The Board of Examiners for Nursing voted Wednesday to revoke the license of Jermaine V. Richards, 34, after holding a hearing. Richards did not attend the hearing because he is being held on a $500,000 bond at Northern Correctional Institution in Somers on a charge that he murdered his is ex-girlfriend, Alyssiah Wiley, 20, of West Haven in 2013. After an extensive search, her dismembered body was found in Trumbull in May 2013, less than two miles from Richards’ home, the Connecticut Post has reported.
Richards, who denied the nursing charges in a letter to the state Department of Public Health in December, was not represented by a lawyer at the hearing. The board found that he slept while on duty at a patient’s home, misrepresented himself as a registered nurse, violated the patient’s privacy by bringing a visitor to the home and then had a physical altercation with the visitor, state records show. Richards cared for the patient in 2012 and 2013.
Richards’ nursing license was inactive while the DPH charges were pending against him.
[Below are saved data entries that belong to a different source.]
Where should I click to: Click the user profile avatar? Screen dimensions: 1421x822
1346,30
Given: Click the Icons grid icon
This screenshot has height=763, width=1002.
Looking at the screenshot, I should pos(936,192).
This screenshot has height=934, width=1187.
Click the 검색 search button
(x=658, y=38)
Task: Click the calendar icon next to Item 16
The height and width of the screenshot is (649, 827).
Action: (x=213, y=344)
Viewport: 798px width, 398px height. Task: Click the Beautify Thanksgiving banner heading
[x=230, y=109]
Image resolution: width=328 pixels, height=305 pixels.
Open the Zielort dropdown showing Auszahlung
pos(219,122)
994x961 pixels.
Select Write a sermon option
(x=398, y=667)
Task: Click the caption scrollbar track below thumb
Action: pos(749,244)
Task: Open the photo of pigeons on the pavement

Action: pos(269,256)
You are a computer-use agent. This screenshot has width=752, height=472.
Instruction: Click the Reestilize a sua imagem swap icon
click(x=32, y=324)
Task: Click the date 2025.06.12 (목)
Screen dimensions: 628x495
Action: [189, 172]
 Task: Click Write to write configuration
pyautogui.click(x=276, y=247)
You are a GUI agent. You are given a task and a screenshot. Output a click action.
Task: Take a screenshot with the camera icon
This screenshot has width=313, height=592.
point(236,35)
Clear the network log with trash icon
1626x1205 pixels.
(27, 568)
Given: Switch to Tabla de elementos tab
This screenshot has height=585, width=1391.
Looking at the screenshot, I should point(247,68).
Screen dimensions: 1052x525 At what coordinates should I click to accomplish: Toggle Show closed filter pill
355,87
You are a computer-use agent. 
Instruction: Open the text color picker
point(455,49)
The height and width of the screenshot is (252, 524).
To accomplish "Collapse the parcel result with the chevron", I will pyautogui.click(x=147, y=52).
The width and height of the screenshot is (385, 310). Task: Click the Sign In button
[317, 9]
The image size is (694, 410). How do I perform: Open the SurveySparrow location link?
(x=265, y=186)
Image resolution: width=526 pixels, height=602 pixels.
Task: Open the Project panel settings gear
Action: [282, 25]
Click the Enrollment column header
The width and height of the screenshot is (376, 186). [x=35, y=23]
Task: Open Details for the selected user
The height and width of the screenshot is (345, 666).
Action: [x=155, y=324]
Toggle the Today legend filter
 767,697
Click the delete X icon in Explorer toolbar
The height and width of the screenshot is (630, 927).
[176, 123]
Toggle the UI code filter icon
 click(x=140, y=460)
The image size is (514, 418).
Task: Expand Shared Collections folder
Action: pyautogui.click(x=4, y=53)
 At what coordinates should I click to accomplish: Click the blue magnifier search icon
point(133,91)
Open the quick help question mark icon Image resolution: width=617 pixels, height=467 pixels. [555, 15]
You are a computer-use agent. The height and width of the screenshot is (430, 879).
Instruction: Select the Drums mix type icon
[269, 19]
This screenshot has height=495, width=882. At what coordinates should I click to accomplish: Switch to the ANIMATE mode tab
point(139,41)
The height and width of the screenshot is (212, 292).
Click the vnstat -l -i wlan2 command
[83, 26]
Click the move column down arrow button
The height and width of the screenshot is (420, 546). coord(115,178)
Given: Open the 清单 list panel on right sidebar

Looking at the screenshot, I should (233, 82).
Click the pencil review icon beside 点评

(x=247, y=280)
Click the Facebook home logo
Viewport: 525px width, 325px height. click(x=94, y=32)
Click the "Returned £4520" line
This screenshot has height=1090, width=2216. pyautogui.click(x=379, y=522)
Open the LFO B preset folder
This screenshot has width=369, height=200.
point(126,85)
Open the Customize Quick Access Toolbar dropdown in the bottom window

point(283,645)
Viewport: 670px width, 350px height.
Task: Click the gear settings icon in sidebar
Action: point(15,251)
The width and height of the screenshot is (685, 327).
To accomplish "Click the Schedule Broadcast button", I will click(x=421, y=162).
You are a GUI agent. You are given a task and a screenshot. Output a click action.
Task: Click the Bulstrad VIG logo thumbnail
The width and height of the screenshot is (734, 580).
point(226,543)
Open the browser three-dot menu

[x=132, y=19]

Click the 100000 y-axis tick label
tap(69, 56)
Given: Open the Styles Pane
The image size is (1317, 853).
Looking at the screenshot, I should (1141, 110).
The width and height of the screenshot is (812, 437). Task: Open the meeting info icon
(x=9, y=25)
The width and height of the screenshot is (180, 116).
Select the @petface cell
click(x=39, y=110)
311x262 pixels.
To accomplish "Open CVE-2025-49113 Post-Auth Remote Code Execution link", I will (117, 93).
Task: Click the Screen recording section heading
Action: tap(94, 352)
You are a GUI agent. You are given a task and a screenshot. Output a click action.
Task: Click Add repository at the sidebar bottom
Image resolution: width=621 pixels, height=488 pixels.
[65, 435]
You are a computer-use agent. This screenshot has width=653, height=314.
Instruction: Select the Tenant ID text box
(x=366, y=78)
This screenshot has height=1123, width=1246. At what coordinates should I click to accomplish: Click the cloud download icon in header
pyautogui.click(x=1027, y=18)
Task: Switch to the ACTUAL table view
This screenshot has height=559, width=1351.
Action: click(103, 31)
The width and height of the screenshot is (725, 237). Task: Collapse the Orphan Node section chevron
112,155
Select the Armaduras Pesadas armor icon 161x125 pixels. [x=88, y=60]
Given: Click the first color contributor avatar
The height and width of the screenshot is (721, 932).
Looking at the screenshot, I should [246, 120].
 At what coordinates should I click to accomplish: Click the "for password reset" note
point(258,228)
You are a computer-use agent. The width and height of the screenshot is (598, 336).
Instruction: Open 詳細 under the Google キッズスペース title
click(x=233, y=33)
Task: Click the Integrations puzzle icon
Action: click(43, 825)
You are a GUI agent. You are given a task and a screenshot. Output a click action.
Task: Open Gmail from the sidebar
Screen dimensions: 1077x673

Christopher Stan, a DPH spokesman, said the department’s focus is on the standard of patient care and the charges against Richards were unrelated to the murder charge.
In March, for the second time in a year, a jury deadlocked on a verdict in the murder case and a mistrial was declared. His lawyer at the time, New Haven lawyer Leo E. Ahern, said last week that he is no longer representing him but he expects prosecutors to try Richards for a third time. His current criminal lawyer, Walter D. Hussey of Hartford, could not be reached for comment.
After an unrelated hearing Wednesday, the board placed the registered nurse license of Dawn C. Palmer of Pomfret Center, on probation for one year after finding that she had violated an earlier probation by testing positive for opioids in 2016, records show. She was cleared of charges of working as a nurse without state approval.